Fotos: Klaus Gigga/Staatsschauspiel Dresden

Skurrile Momente zwischen Traum und Alltag in dieser Stadt

Wundersame Dinge geschehen in dieser Stadt. Pilze wachsen plötzlich aus dem Steinboden vor der Semperoper. Straßenfeger kehren Kaffeebecher und Zeitungsfetzen zusammen. Ein roter Luftballon und ein weißer Taubenschwarm fliegen in den strahlend blauen Abendhimmel. Ein Stadtführer mit Fähnchen und eine Dame mit eingerollten AfD-Fahnen gehen über den Theaterplatz.

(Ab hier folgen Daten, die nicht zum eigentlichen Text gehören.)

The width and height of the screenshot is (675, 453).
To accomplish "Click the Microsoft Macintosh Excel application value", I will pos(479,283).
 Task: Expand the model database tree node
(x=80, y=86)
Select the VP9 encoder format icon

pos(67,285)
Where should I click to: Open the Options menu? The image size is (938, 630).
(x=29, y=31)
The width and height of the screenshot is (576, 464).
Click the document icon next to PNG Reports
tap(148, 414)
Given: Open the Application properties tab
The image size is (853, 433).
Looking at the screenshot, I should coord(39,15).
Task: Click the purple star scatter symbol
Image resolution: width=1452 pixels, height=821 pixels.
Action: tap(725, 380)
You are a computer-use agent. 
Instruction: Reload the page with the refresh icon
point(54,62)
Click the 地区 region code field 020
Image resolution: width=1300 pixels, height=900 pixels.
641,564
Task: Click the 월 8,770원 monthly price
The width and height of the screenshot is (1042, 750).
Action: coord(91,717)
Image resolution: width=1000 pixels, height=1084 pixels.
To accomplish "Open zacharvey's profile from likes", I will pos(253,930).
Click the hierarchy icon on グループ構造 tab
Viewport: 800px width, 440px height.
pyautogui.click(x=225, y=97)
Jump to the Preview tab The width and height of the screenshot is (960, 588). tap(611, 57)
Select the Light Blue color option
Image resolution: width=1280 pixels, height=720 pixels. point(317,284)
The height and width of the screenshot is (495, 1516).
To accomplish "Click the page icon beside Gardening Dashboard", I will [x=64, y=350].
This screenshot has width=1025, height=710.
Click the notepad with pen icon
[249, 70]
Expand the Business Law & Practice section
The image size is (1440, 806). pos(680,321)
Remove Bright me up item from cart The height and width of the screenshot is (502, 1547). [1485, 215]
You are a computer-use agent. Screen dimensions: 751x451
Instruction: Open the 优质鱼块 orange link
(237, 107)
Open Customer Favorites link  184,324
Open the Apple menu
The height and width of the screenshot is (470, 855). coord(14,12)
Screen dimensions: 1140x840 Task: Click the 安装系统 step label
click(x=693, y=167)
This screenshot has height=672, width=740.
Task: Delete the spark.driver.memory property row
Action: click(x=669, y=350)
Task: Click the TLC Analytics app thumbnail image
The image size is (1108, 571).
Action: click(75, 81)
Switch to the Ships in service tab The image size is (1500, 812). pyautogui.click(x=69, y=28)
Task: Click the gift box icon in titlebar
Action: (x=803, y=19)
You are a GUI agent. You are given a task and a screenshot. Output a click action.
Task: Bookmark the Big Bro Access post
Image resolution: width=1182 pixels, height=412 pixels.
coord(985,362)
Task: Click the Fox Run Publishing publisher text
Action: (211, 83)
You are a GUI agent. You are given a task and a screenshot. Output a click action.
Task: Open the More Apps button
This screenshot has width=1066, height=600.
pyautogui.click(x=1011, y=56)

Der Theaterplatz wandelt sich zur Bühne für Peter Handkes Stück „Die Stunde da wir nichts voneinander wussten“. Die Premiere war am Sonntagabend. Dabei gibt es keine Grenze zwischen Spielern und Zuschauern, die beidseits des Platzes sitzen und sich gegenseitig neugierig und aufmerksam betrachten. Zu erleben war ein bunt-lebenspralles, kontrastreiches Bildertheater ohne Sprache, begleitet von atmosphärischen Klängen und Großstadtgeräuschen über die vielen Gesichter der Stadt, inszeniert mit 120 Dresdner Bürgerinnen und Bürgern unter Regie von Uli Jäckle. Die Darsteller tragen Alltagssachen, unter sie mischen sich berühmte Gestalten aus der Dresdner Historie und Kunst wie August der Starke im Goldenen Gewand, barocke Hofdamen oder Papageno neben adretten Stewardessen, schrulligen alten Frauen mit klappernder Spielzeugeisenbahn im Schlepptau und dunklen Gestalten schwer bepackt mit Koffern.

Sie laufen kreuz und quer über den Platz, stehen sich gegenüber und halten inne in ihren Posen. Ein Clown im bunten Flickenmantel schubst einen bequem lümmelnden Mann aus seinem Thronstuhl. Eine Kellnerin mit Kaffeetablett sucht in der Menge den einen passenden Gast. Eine Frau reicht ein großes knusprig braunes Kunstbrot an die Zuschauer, die es weitergeben. Ein Polizist mit Schäferhund streift vorbei an Fußballfans, einer Zirkusgruppe und anderen kuriosen Gestalten. Ein Segelboot fährt mit Möwengekreisch auf den Theaterplatz und ein Elefant auf blauen Rädern, gezogen von einer Nonne, die zu orientalischen Klängen gen Mekka betet.

Ein Mann in brauner Uniform tritt ans Mikro und fuchtelt mit den Armen nach oben und allen Seiten. Die bunte Menge marschiert an ihm vorbei mit mal offen ausgebreiteten Armen, mal hin und her rudernd, dirigierend oder mit geballten Fäusten. Momente aus dem Leben der Stadt zwischen banal Alltäglichem und Surrealem, Skurril-Komisches, Ernstes, Trauriges und Nachdenkliches treffen aufeinander, die jeder Betrachter für sich deuten kann.

Leider gab es wenig spannende Interaktion auf dem Platz. Nur die Uhr am
Schlossturm schlug zwei Mal dazwischen in der einstündigen Aufführung. Dabei sollte das Spiel unter freiem Himmel doch gerade auch von überraschender Spontanität leben und auftauchende Passanten Teil des Spiels werden. Bleibt zu hoffen, dass bei den weiteren der insgesamt sechs Vorstellungen (wieder am 12., 16., 17., 18. und 19.6., jeweils 19.30 Uhr) noch mehr die Zufälle des Lebens mitspielen. Dennoch herzlicher Beifall für den originell-wagemutigen Versuch der kulturellen Rückeroberung des Theaterplatzes.